§ TASK REQUIREMENTS:
Reproduce every one of the records below word for word, omitting the pictures from your copy.

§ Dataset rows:

_ _ _ _

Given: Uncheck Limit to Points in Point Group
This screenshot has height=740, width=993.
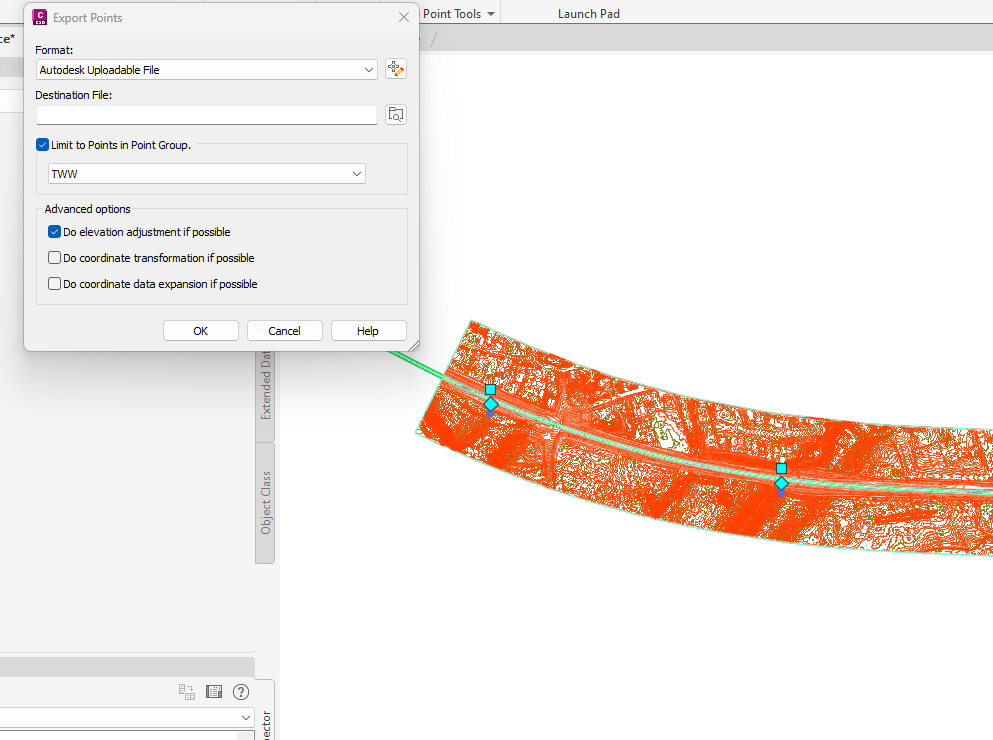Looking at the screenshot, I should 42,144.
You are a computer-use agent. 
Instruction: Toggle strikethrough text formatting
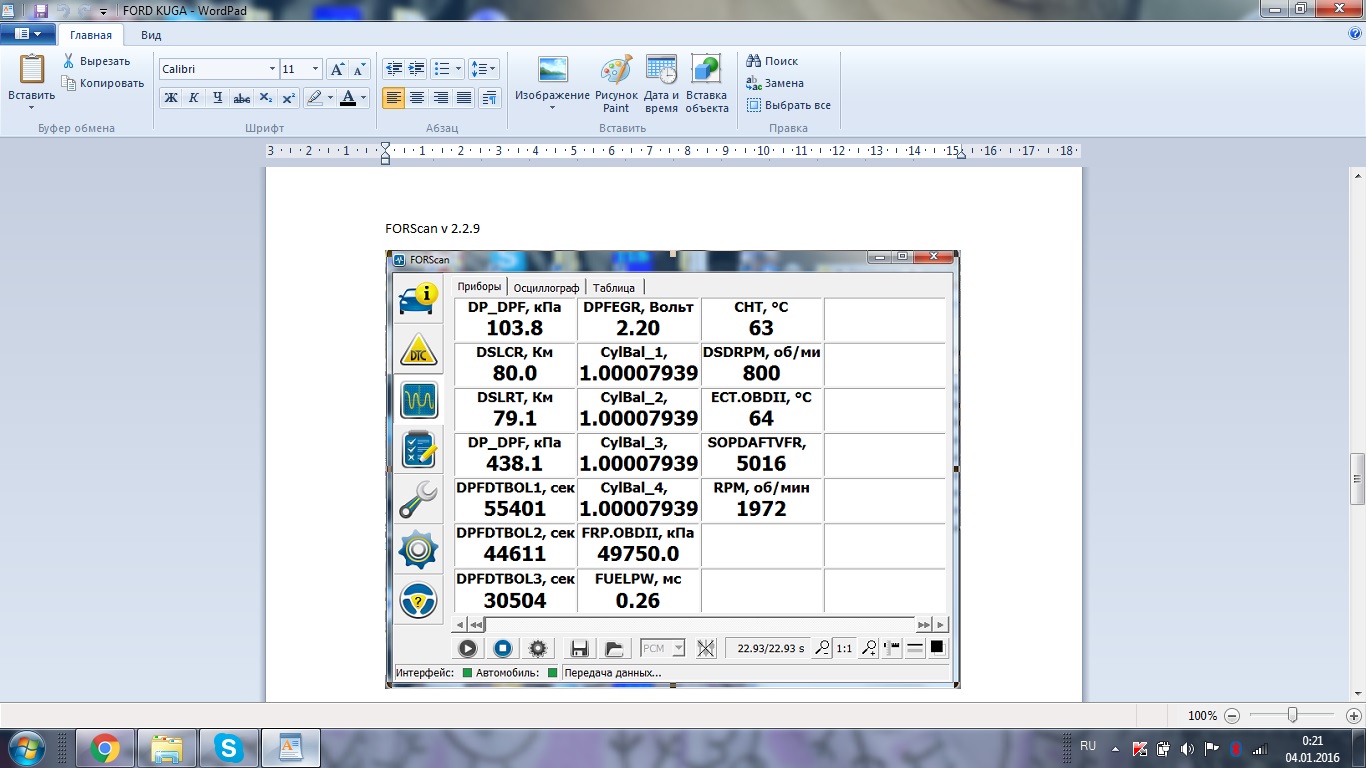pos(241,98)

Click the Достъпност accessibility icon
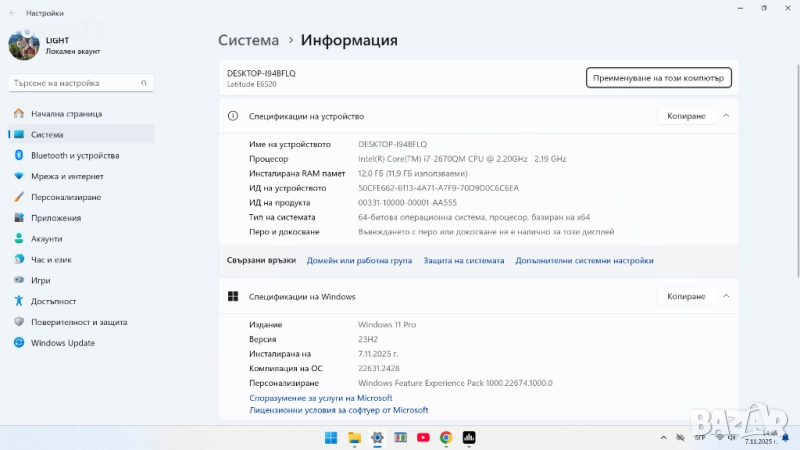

_ _ _ _

§ TASK RESULT:
Given: Uncheck Limit to Points in Point Group
This screenshot has height=740, width=993.
Looking at the screenshot, I should 42,144.
You are a computer-use agent. 
Instruction: Toggle strikethrough text formatting
pos(241,98)

Click the Достъпност accessibility icon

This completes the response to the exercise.